**Task statement:** Task for the records below: repeat the line containing "Navigate to root via breadcrumb link" and every line after it, exactly and with nothing else, but leave out the pictures.

=== Recorded information ===

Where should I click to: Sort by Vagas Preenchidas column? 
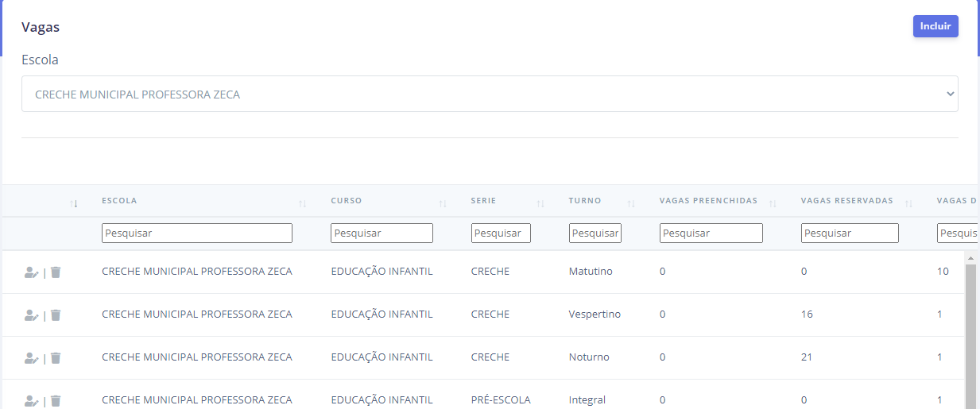(x=773, y=204)
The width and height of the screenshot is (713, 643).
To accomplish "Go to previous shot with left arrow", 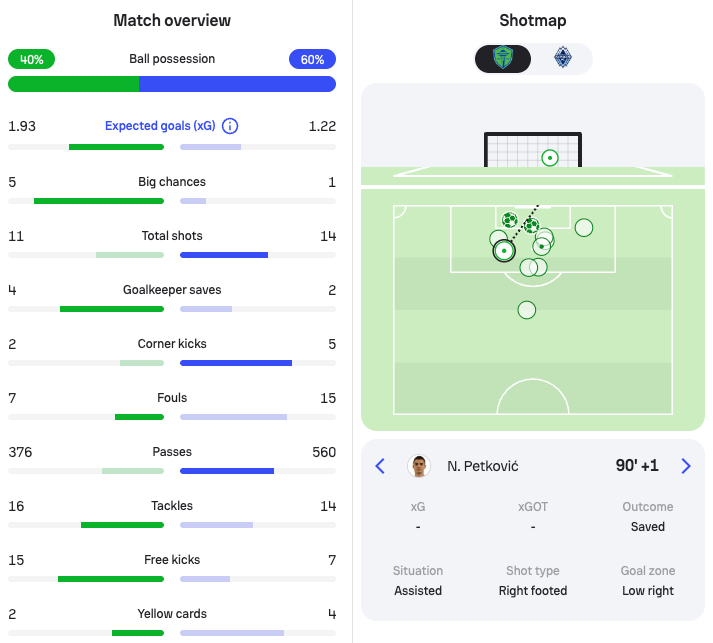I will tap(380, 466).
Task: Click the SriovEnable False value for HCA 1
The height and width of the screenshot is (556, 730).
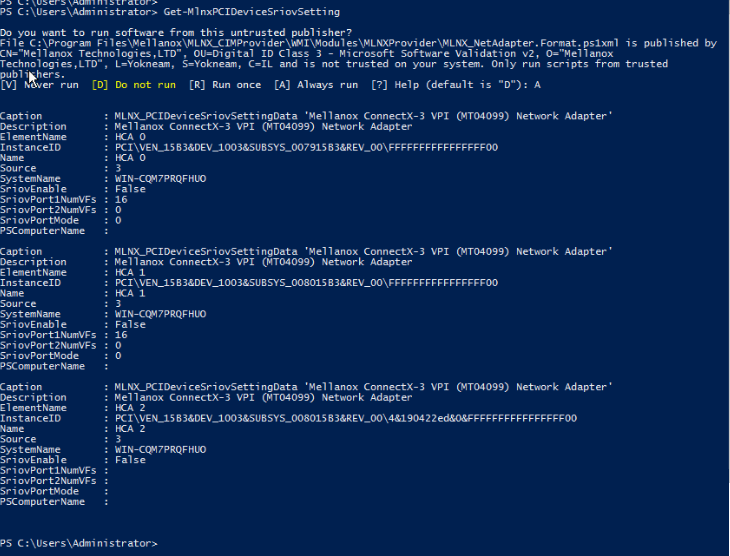Action: (130, 324)
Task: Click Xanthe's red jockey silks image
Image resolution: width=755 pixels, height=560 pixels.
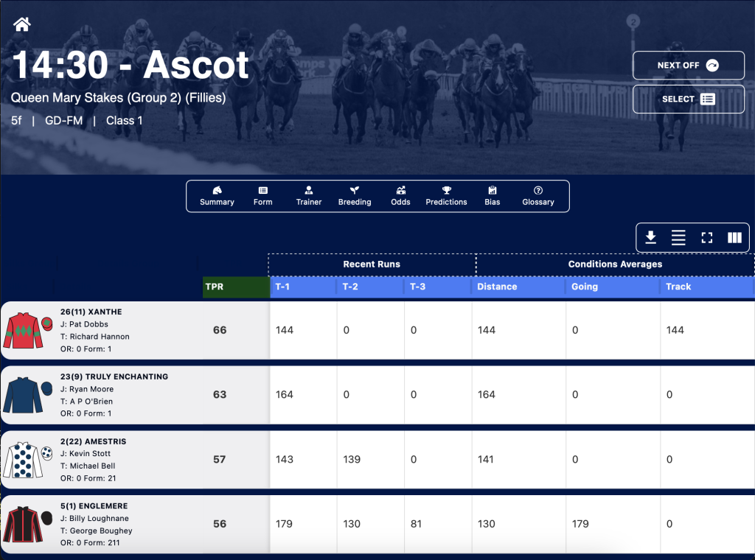Action: click(x=27, y=331)
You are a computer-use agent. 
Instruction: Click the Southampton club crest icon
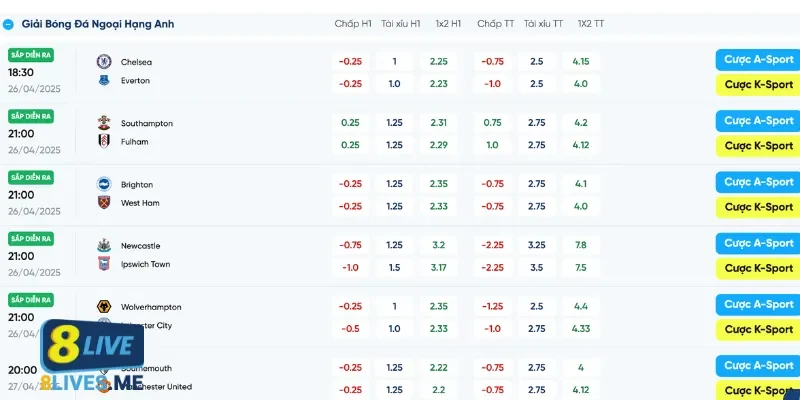coord(103,124)
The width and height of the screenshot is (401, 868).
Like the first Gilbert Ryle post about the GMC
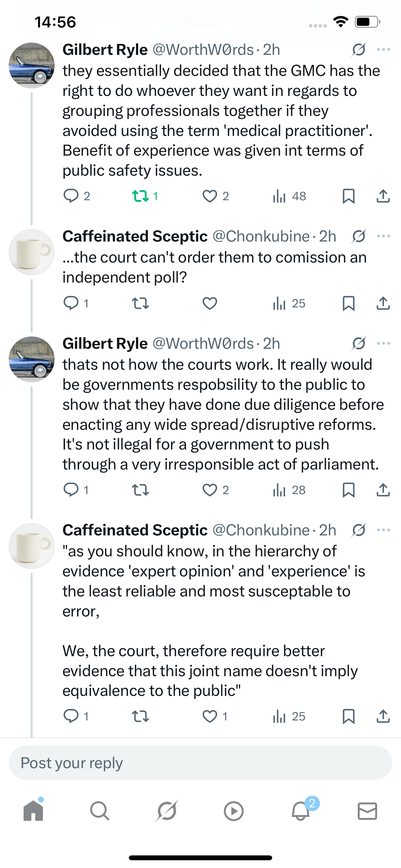(210, 196)
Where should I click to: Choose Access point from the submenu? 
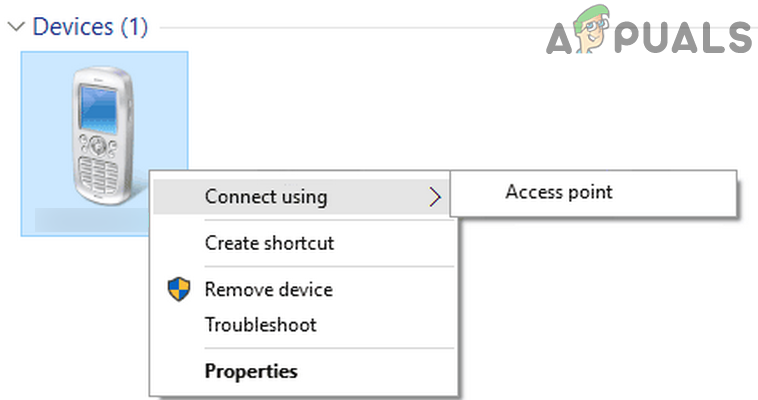[x=558, y=192]

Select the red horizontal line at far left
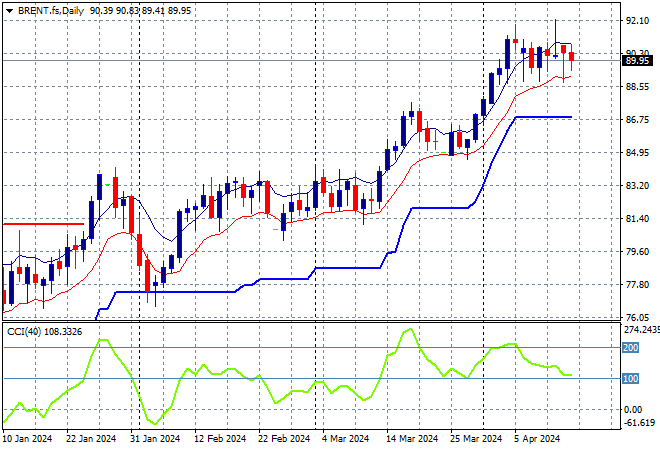coord(42,224)
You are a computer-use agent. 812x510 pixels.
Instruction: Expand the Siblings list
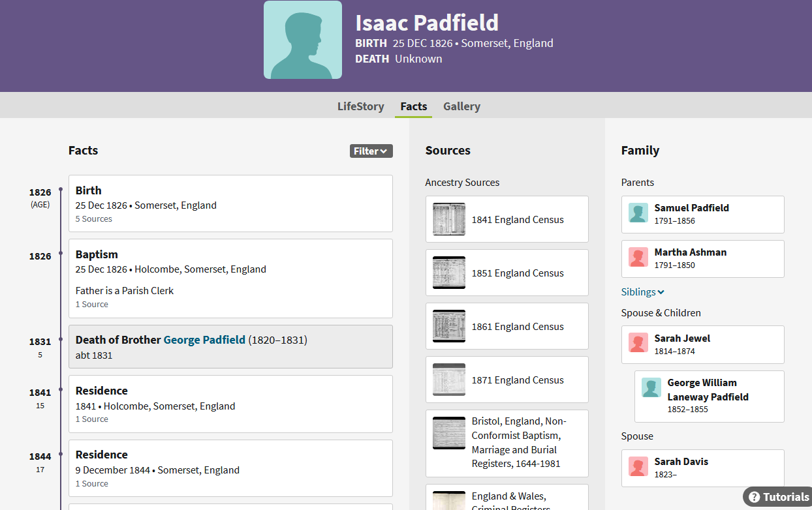coord(642,292)
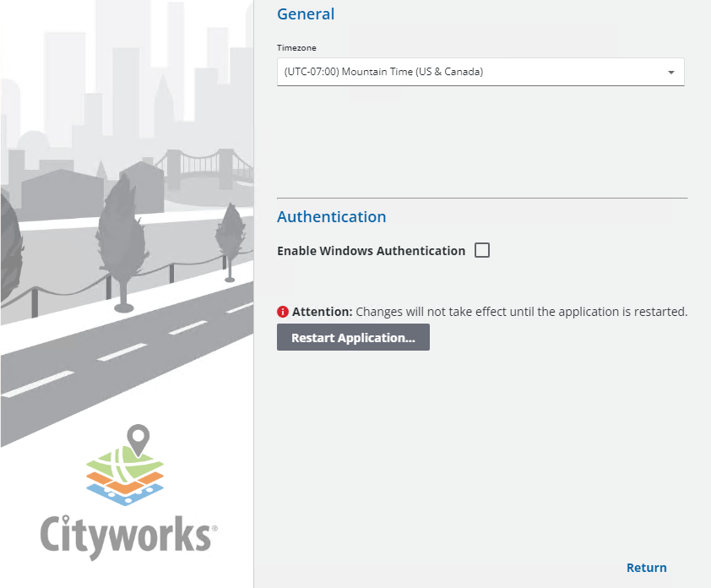The width and height of the screenshot is (711, 588).
Task: Click the Cityworks wordmark text
Action: coord(127,536)
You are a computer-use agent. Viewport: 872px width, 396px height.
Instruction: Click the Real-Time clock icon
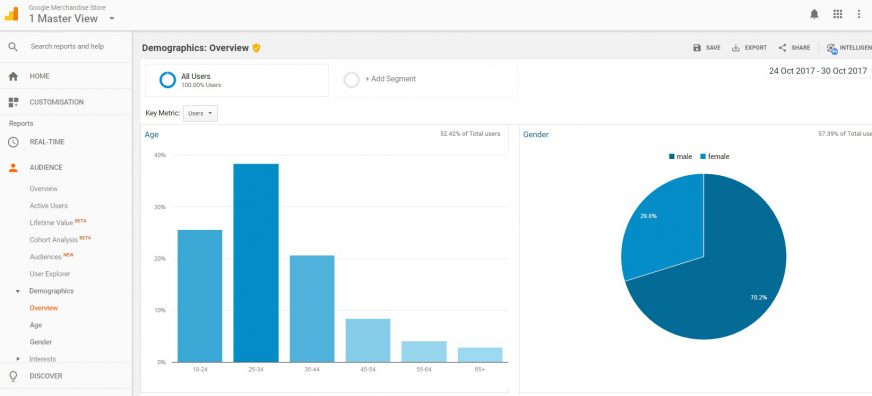point(13,142)
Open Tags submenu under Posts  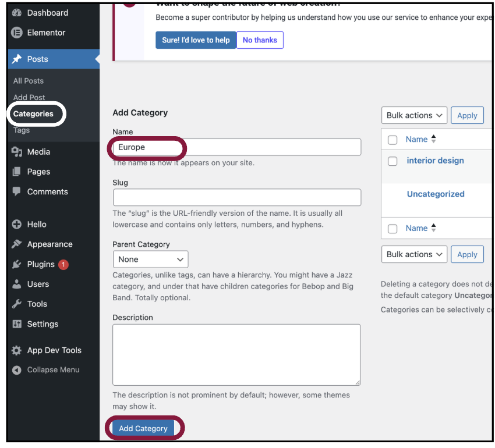(x=22, y=130)
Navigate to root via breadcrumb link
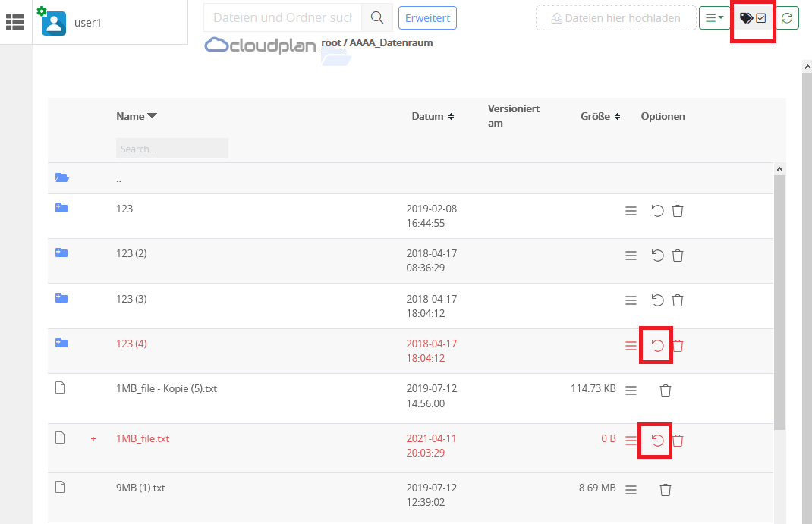This screenshot has height=524, width=812. tap(330, 43)
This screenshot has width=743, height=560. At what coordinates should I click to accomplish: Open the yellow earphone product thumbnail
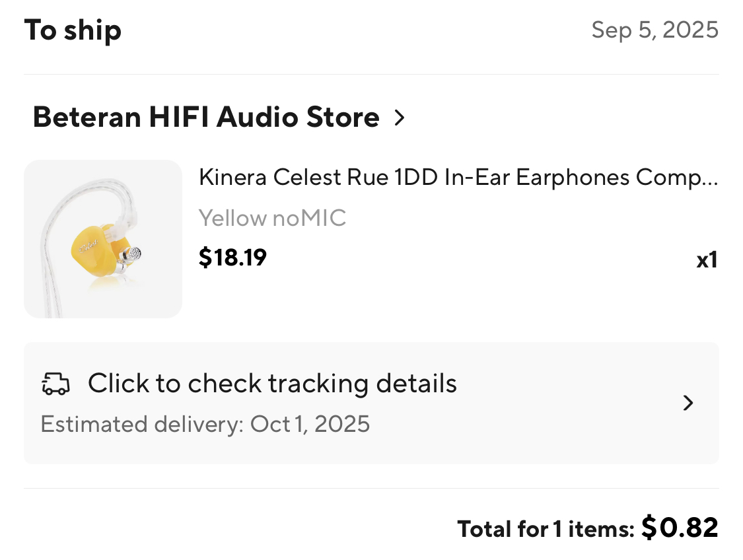(103, 239)
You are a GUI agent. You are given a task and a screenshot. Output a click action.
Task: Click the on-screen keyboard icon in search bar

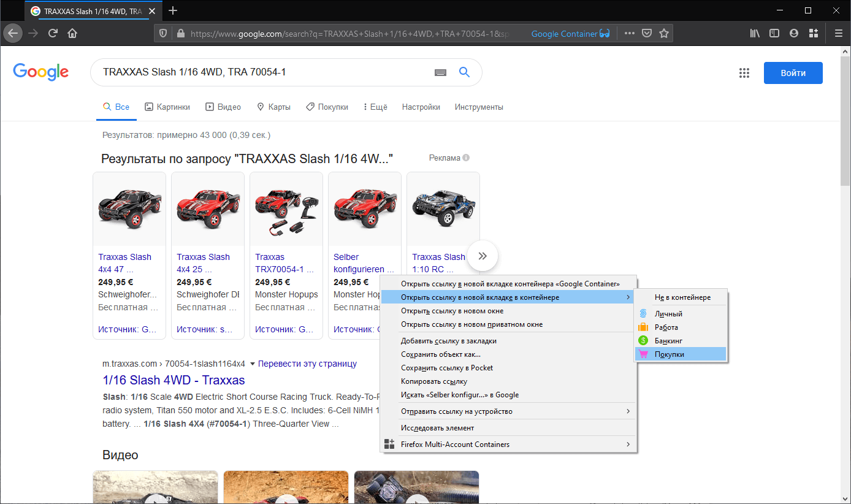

===

**Output below:**
Navigate to root via breadcrumb link
This screenshot has height=524, width=812. tap(330, 43)
This screenshot has width=743, height=560. At what coordinates should I click to accomplish: Open the yellow earphone product thumbnail
(103, 239)
You are a GUI agent. You are given a task and a screenshot. Output a click action.
Task: Click the on-screen keyboard icon in search bar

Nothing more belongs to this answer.